İçeri girdiğimde telefonuma gelen mesaj sesiyle  irkilip masaya doğru ilerlemeye başladım. Telefonumu aldıktan sonra mesajı açtım, Kuzey'di, ela'm.
"Civciv, bize takılmaya ne dersin?"
Hemen kısa bir mesajla geri döndüm.
"Akşam gelip kapıdan alırsınız." Dedikten sonra telefonumu tekrar masaya bırakıp aşağı annemlerin yanına indim. Annemler koltukta oturmuş muhabbet ediyorlardı. Beni farkedince hemen yanlarına çağırdılar ve tereddüt etmeden hızla gidip ortalarına oturdum.

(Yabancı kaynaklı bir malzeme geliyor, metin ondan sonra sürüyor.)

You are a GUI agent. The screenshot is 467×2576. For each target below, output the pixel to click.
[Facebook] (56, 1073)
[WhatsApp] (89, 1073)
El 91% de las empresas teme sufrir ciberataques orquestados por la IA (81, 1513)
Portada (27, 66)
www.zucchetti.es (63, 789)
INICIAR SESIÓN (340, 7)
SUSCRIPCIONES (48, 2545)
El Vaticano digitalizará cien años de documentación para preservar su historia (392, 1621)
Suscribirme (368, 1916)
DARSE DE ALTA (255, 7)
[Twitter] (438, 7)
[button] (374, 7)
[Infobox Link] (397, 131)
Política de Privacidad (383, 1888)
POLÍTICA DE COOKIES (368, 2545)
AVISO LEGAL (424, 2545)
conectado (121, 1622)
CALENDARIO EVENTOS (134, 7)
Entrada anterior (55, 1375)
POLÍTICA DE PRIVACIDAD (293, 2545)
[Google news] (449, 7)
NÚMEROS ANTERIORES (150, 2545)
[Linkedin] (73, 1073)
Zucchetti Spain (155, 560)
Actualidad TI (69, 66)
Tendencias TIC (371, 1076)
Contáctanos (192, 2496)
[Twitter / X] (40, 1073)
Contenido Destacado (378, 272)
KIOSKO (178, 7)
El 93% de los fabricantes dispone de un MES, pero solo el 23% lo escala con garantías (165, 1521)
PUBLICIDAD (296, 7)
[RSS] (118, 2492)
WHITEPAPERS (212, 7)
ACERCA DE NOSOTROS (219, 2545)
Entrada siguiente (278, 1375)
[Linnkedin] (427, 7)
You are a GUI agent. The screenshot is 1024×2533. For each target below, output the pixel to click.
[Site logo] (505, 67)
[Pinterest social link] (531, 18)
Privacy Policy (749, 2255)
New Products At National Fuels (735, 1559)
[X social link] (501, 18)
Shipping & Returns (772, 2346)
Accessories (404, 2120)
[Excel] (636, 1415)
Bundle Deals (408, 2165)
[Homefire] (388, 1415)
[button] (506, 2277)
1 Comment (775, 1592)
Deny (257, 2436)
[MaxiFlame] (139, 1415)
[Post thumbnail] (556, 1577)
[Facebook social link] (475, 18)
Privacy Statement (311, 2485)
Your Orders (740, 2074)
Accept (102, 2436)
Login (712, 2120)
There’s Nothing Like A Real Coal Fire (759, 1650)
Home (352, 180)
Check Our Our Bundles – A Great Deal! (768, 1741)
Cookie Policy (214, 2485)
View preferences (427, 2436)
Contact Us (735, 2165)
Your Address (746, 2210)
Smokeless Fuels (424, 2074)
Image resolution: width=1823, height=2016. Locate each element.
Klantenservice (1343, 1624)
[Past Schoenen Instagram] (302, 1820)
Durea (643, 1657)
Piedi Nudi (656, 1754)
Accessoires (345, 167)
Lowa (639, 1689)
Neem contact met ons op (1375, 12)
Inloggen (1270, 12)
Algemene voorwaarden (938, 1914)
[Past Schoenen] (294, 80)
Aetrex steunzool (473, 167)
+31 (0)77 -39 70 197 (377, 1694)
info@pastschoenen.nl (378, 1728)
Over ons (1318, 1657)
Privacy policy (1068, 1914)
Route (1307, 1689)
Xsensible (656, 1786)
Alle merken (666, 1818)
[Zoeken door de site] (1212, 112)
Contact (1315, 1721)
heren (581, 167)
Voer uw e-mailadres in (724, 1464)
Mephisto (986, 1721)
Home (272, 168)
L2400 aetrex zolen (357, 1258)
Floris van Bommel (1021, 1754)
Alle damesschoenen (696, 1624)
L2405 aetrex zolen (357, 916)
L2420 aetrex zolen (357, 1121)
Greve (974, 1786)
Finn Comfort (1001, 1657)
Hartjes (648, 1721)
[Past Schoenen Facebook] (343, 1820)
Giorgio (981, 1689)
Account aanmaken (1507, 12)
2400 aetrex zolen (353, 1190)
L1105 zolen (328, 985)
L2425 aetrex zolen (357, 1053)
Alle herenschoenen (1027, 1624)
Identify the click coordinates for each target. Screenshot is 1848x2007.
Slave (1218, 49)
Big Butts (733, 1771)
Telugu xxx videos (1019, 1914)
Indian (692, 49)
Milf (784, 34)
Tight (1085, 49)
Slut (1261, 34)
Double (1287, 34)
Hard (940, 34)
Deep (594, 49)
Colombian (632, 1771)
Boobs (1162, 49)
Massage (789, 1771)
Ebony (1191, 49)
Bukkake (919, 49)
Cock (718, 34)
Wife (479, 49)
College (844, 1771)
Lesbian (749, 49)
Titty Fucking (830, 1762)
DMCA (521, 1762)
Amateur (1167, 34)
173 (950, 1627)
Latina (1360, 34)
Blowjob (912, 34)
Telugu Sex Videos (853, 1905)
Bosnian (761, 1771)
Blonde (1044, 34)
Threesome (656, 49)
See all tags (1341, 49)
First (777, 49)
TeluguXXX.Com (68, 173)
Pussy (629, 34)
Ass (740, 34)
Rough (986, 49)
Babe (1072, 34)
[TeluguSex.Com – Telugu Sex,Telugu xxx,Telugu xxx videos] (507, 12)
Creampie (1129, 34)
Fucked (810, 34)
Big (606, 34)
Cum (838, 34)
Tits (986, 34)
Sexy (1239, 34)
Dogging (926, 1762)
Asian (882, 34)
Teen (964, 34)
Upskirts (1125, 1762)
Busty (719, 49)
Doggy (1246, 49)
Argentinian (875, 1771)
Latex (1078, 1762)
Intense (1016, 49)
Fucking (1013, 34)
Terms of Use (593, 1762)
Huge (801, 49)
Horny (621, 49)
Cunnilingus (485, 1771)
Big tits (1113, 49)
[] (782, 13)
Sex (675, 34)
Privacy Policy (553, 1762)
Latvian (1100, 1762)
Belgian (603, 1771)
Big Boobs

"Benim güzel kızım nasıl iyi mi?" diye saçımı okşayarak sordu babam.
"İyiyim merak etmeyin, hiçbir şeyim yok." diyerek gülümsedim.
"Kızıma tatlı yapayım mı? Hangisinden seviyormuş bakalım?" diyerek sordu annem.
"Imm, cheescake çok severim aslında."
"Oo, benim de en güzel yaptığım tatlıdır. Limon mu frambuaz mı?"
"Hiç farketmez ikisini de çok severim."
"Tamam o zaman, hadi gel bana yardım et beraber yapalım."
"Tamam annecim." babama el salladıktan sonra annemle mutfağa geçtik. Aytaçın konusunu kimsenin açmamasına seviniyordum. Herkesi büyük bir hayal kırıklığına uğratmıştı. Onu tamamen hafızamdan silmek istiyordum ve silecektim de.

"Dolaptan iki üç tane limon çıkarır mısın aşkım."
"Tamam annecim hemen çıkarıyorum."
Annemle mutfakta çok fazla eğleniyorduk. Onunla vakit geçirmeyi seviyordum. Beraber cheescake yapıp o kadar güzel süslemiştik ki kendimizi bir dakika boyunca alkışlayıp, gülme krizine girmiştik. O beni mutlu etmek için gerçekten çok çaba harcıyordu.